Python3 is required, code was tested on 3.9.9 but should work on 3.7+. Create and active a virtual environment:

python3 -m venv env
source env/bin/activate

pip install -r requirements.txt

Tests are executable using the test specific module, for example:

python3 -m assessment_plan_modeling.ap_parsing.ap_parsing_task_test

Data Generation

To generate TensorFlow examples for model training, run the beam pipeline presented in data_gen_main.py. Input notes are expected to be in the MIMIC-III note_event csv format. Annotations (all_model_ratings.csv) can be downloaded from the aforementioned dataset.

Unfortunately as the vocabulary contains MIMIC-III data it is up to the user to generate an appropriate vocabulary. The file consists of unquoted, escaped strings, with each token on a new line. An example vocabulary is found in the repository head sample_vocab.txt.

DATA_DIR="path/to/data"
python assessment_plan_modeling/ap_parsing/data_gen_main.py \
  --input_note_events="${DATA_DIR}/notes.csv" \
  --input_ratings="${DATA_DIR}/all_model_ratings.csv" \
  --output_path="${DATA_DIR}/ap_parsing_tf_examples/$(date +%Y%m%d)" \
  --vocab_file="${DATA_DIR}/sample_vocab.txt" \
  --section_markers="assessment_plan_modeling/note_sectioning/mimic_note_section_markers.json" \
  --n_downsample=100 \
  --max_seq_length=2048

Model Training

Model training is configurable by yaml as described in the TensorFlow model garden repository.

Test Run

Using dummy data, should complete in several seconds on CPU.
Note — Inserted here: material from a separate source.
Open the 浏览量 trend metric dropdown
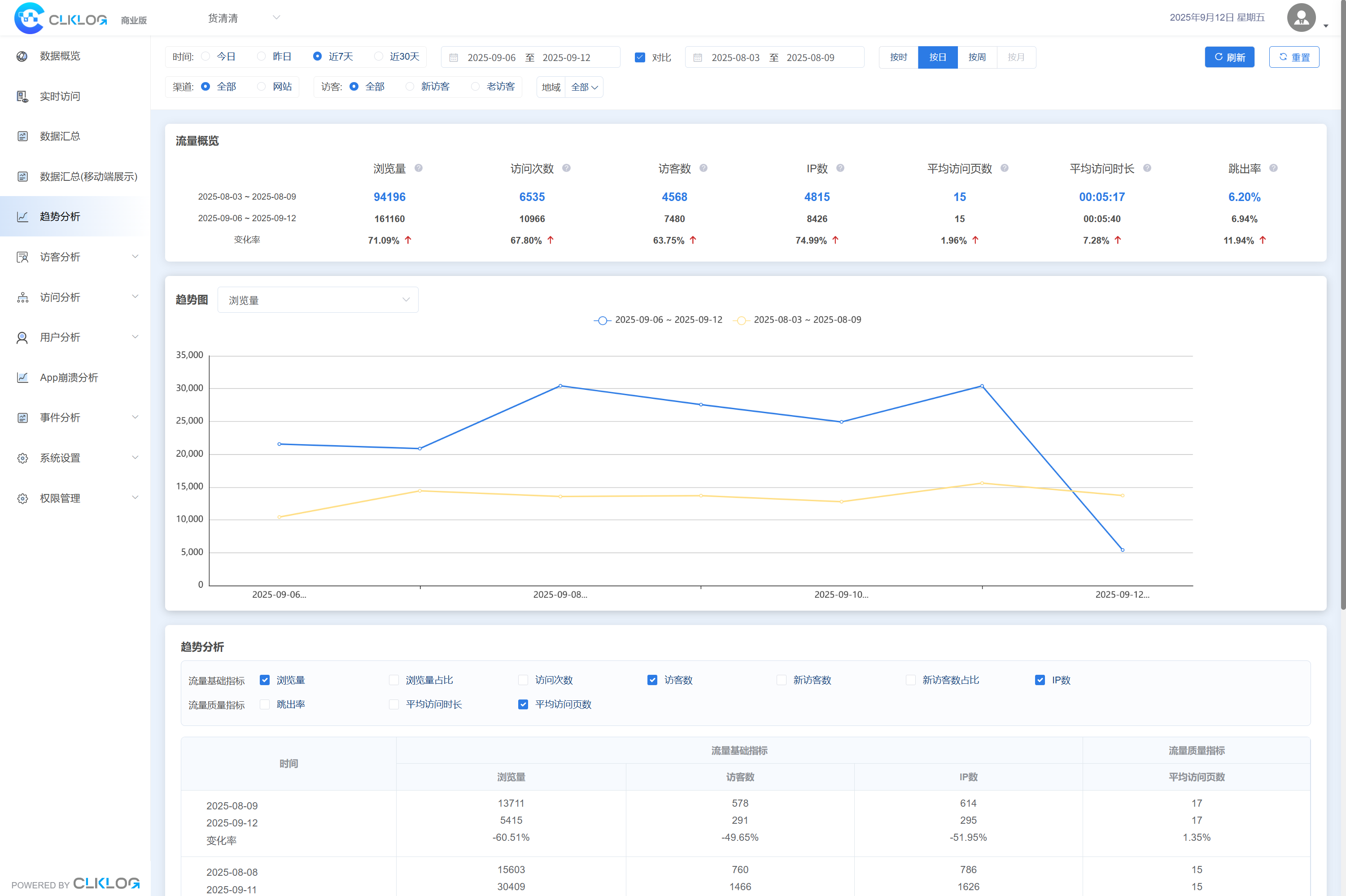1346x896 pixels. [318, 300]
MODEL_DIR="/tmp/test_model_$(date +%Y%m%d-%H%M)"
WORK_DIR="$PWD/assessment_plan_modeling/ap_parsing"
EXP_TYPE="ap_parsing"
CONFIG_DIR="${WORK_DIR}/configs"
python ${WORK_DIR}/train.py \
  --experiment=${EXP_TYPE} \
  --config_file="${CONFIG_DIR}/local_example.yaml" \
  --mode=train \
  --model_dir=${MODEL_DIR} \
  --alsologtostderr

Full Run

Running on a single V100 GPU, this should take approximately 2 hours.
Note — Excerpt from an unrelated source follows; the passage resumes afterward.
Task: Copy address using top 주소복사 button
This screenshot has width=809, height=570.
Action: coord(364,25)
MODEL_DIR="/tmp/model_$(date +%Y%m%d-%H%M)"
WORK_DIR="$PWD/assessment_plan_modeling/ap_parsing"
EXP_TYPE="ap_parsing"
CONFIG_DIR="${WORK_DIR}/configs"
DATA_DIR="/path/to/tfrecords"

TRAIN_DATA="${DATA_DIR}/train_rated_nonaugmented.tfrecord*"
VAL_DATA="${DATA_DIR}/val_set.tfrecord*"
PARAMS_OVERRIDE="task.use_crf=true"
PARAMS_OVERRIDE="${PARAMS_OVERRIDE},task.train_data.input_path='${TRAIN_DATA}'"
PARAMS_OVERRIDE="${PARAMS_OVERRIDE},task.validation_data.input_path='${VAL_DATA}'"
PARAMS_OVERRIDE="${PARAMS_OVERRIDE},trainer.train_steps=5000"

python ${WORK_DIR}/train.py \
  --experiment=${EXP_TYPE} \
  --config_file="${CONFIG_DIR}/base_ap_parsing_model_config.yaml" \
  --config_file="${CONFIG_DIR}/base_ap_parsing_task_config.yaml" \
  --params_override=${PARAMS_OVERRIDE} \
  --mode=train_and_eval \
  --model_dir=${MODEL_DIR} \
  --alsologtostderr

Inference and Evaluation

Inference and evaluation libraries are supplied as is.